Es handelt sich nicht um eine einzelne Person. In den letzten Monaten kamen plötzlich Forderungen, die wir so noch nie erlebt hatten, und das zum schlechtesten Zeitpunkt für das EU-Dossier.

Das ist Teil des politischen Spiels.

Ich habe kein Problem damit, dass wir uns nicht am ersten Tag der Verhandlungen geeinigt haben. Ich spreche von Angriffen, die ausserhalb des eigentlichen Dossiers stattgefunden haben.

Zum Beispiel?

Angriffe auf allgemein verbindliche Gesamtarbeitsverträge, die bereits in Kraft sind. Angriffe auf Lohnbeiträge, die Arbeitnehmer und Arbeitgeber für dessen Durchsetzung zahlen. Das ist alles ideologisch motiviert und schwächt die Sozialpartnerschaft, ein Erfolgsmodell der Schweiz. Ich hoffe, dass nun mit dem Sozialpartner-Kompromiss und den guten Verhandlungen der letzten Wochen eine neue Dynamik möglich ist. In den turbulenten Zeiten, in denen wir leben, ist eine gute Sozialpartnerschaft so wichtig wie gute Beziehungen mit der EU.

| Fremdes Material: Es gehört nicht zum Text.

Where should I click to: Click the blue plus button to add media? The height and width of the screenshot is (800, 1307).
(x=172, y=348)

Sie waren auch kein Lamm. Während der Verhandlungen haben Sie die Zwischenergebnisse mehrmals öffentlich als unbrauchbar kritisiert.

Weil es damals stimmte. Als der Bundesrat kurz vor Weihnachten erste Punkte des Verhandlungsergebnisses verkündet hat, hat er immer noch nicht zugegeben, dass diese den Lohnschutz im Inland schwächen. Dann hat Staatssekretärin Helene Budliger interveniert und das erstmals öffentlich anerkannt. Danach haben wir in wenigen Wochen mehr erreicht als während drei, vier Jahren davor.

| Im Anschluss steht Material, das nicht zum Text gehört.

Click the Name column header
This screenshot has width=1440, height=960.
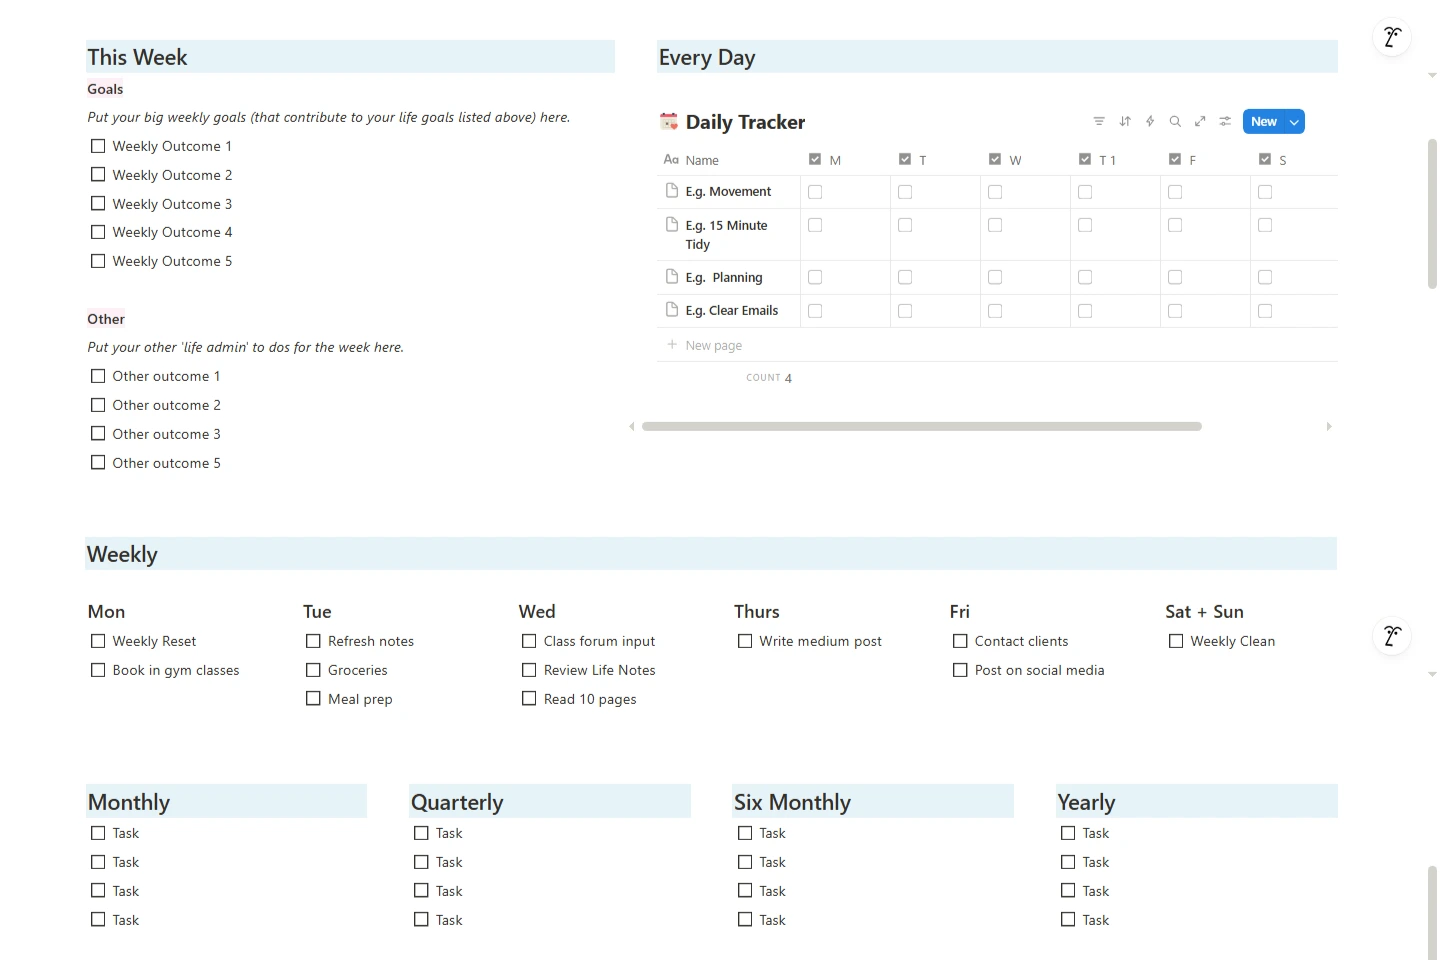pos(702,160)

Über 80 Prozent der SP-Wählenden wollen dem Vertragspaket mit der EU laut einer neuen Umfrage zustimmen. Haben Sie mit Ihrer Kritik an der Basis vorbeipolitisiert?

Solche Zahlen sollten wir mit Vorsicht behandeln, da kommt es auf Details bei der Fragestellung an. Zudem sind die wichtigen Entscheidungen wie gesagt noch nicht gefallen. Die meisten Menschen werden sich erst entscheiden, wenn die Abstimmungskampagne läuft.

Die Umfrage zeigt auch einen Röstigraben, wie die NZZ berichtet hat. In der Romandie sehen deutlich weniger Menschen Vorteile im bilateralen Verhältnis zur EU als in der Deutschschweiz. Woran liegt das?

Es gibt dort mehr Regionen in Grenznähe, in denen der Druck auf die Löhne hoch ist. Darum ist ein starker Lohnschutz für die Europadiskussion so wichtig. Dazu kommt die Kaufkraftkrise: Die Mieten und Krankenkassenprämien steigen ohne Limit und erreichen in vielen Kantonen ein untragbares Niveau.

Anmerkung: In einer ersten Version dieses Artikels stand, die Sozialpartner hätten sich auf 14 Massnahmen geeinigt. Das stimmt nicht, es sind 13.